Closed zhiweihu1103 closed 2 years ago
We follow the “Filter” setting proposed by Bordes et at. [1] during evaluation. For Each test sample (e, t) in the test set, we first calculate the relevance score between e and every type, then rank all the types in descending order of relevance score. All the known types of e in the training, validation and test sets are removed from the ranking.

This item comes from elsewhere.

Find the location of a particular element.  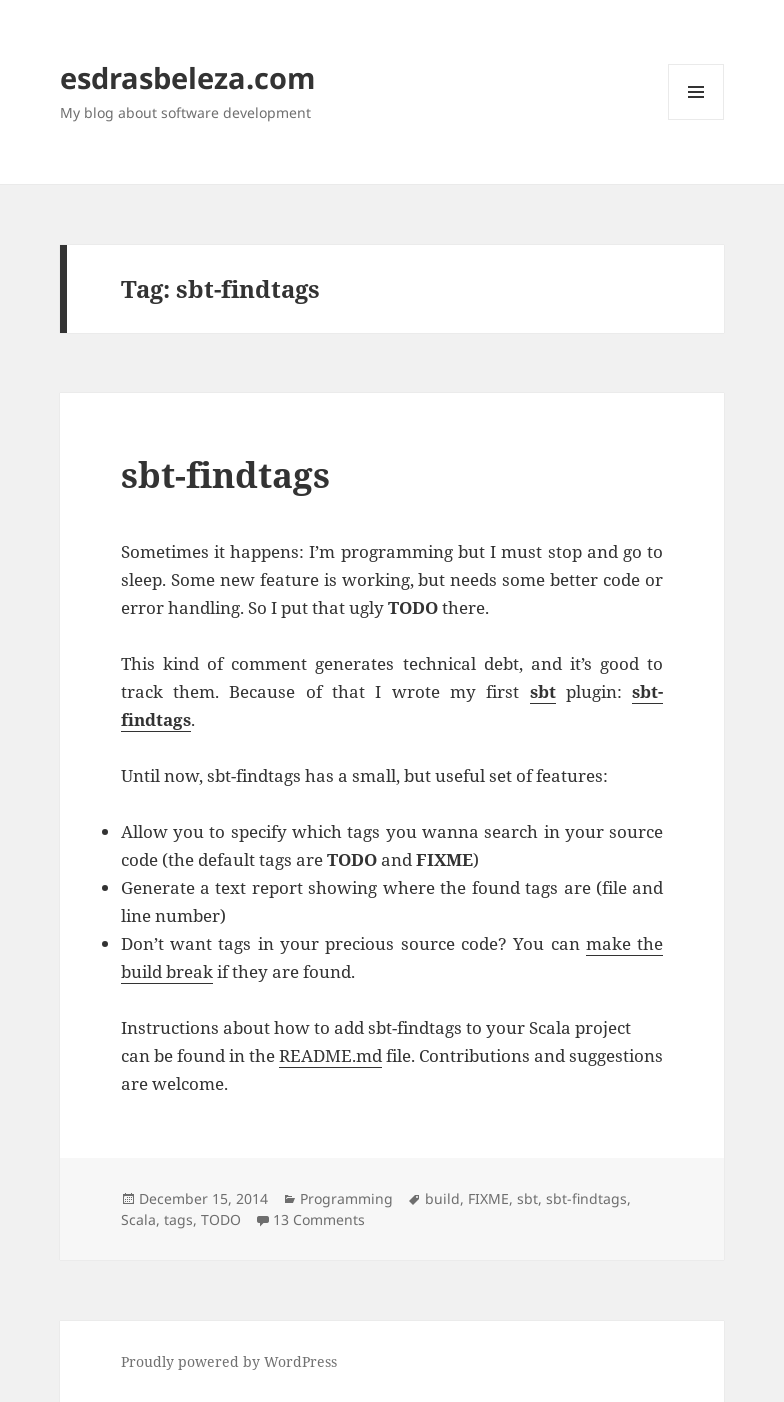

Scala is located at coordinates (138, 1219).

A more rigorous experimental setting is to only filter the (entity, type) tuples that appear in the training and validation sets during validation (still using the original “Filter” settings during testing). According to our experiment, this setting does not bring significant change to the results:
Dataset | FB15kET | YAGO43kET |
---|---|---|
MRR | 0.702 | 0.502 |
MR | 18 | 242 |
Hit@1 | 0.621 | 0.400 |
Hit@3 | 0.746 | 0.562 |
Hit@10 | 0.859 | 0.689 |
Please feel free to contact us if you have any other questions.

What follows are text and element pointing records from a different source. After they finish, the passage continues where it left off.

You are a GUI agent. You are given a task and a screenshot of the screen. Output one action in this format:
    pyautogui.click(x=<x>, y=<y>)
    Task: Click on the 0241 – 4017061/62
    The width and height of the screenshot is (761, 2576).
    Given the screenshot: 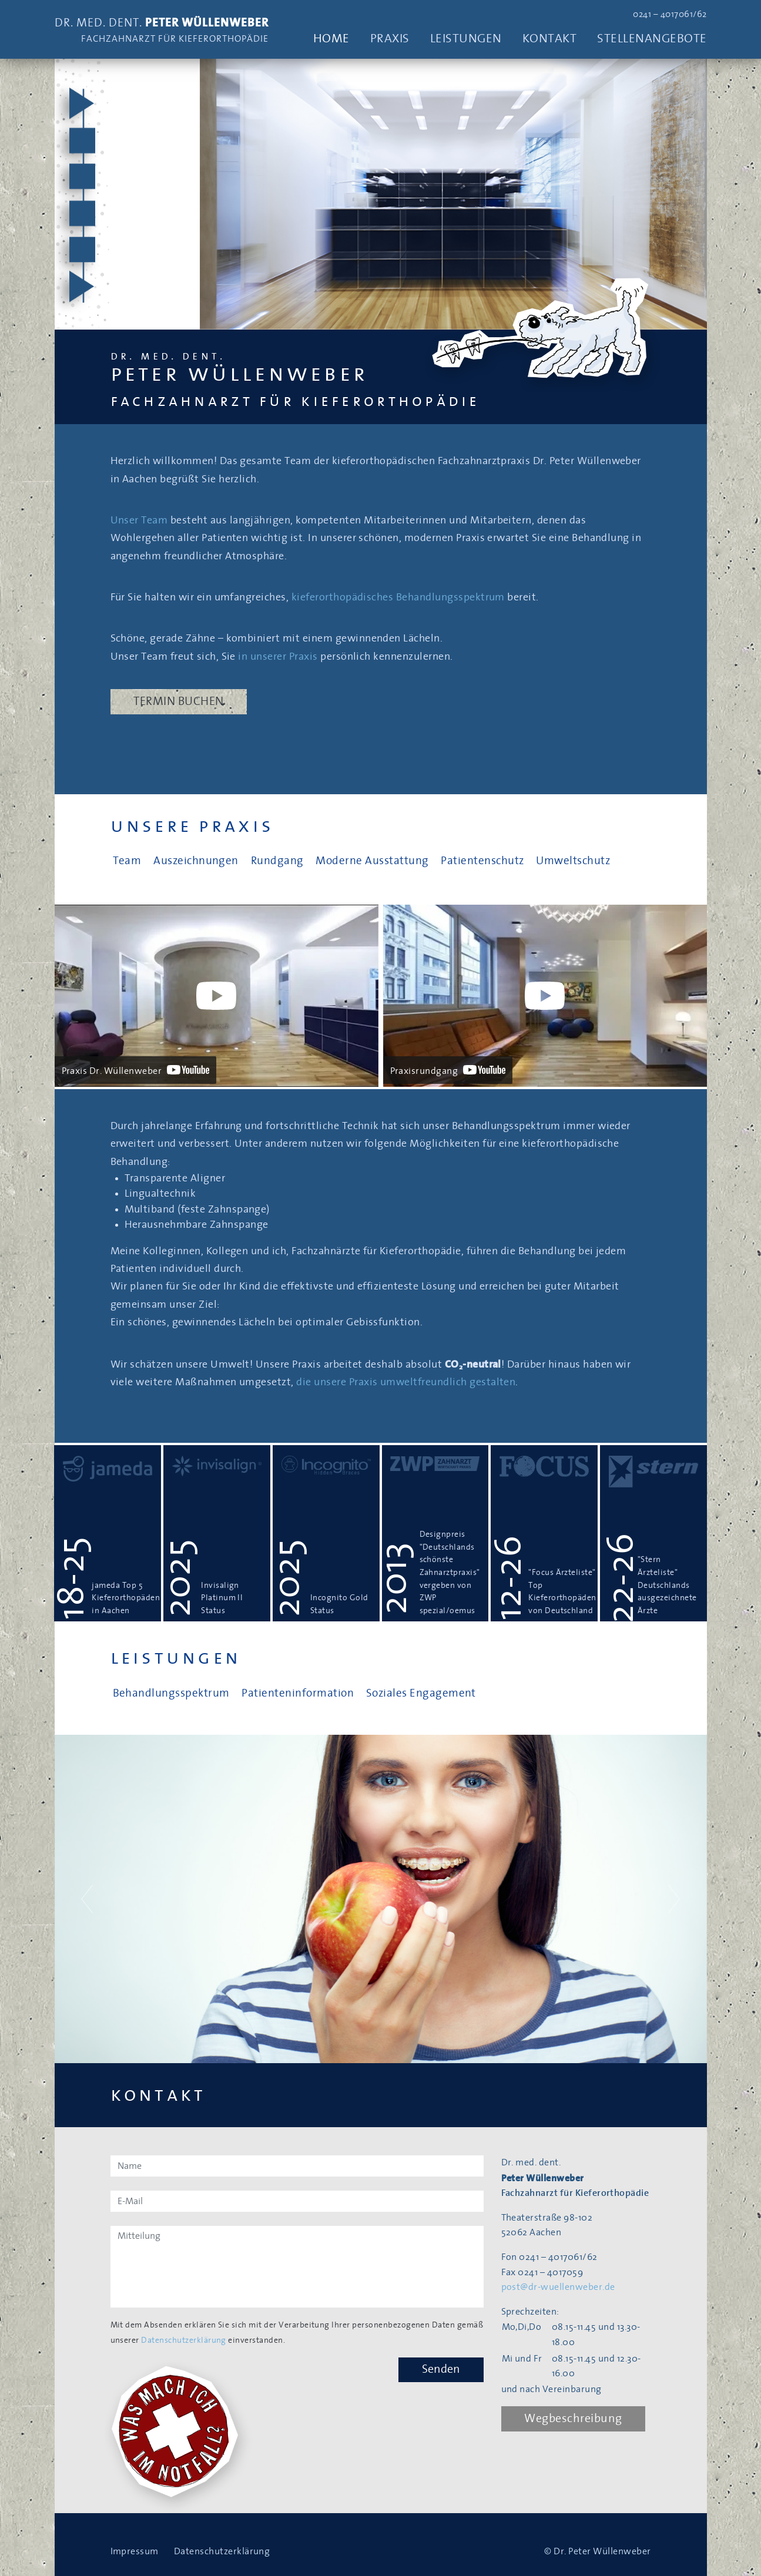 What is the action you would take?
    pyautogui.click(x=669, y=14)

[1] Antoine Bordes, Nicolas Usunier, Alberto Garcia-Duran, Jason Weston, and Oksana Yakhnenko. Translating embeddings for modeling multi-relational data. In Advances in neural information processing systems, pp. 2787–2795, 2013.
Why for valid, you use the all_true as the label? For all_true, there contains the test labels, which may have data leakage.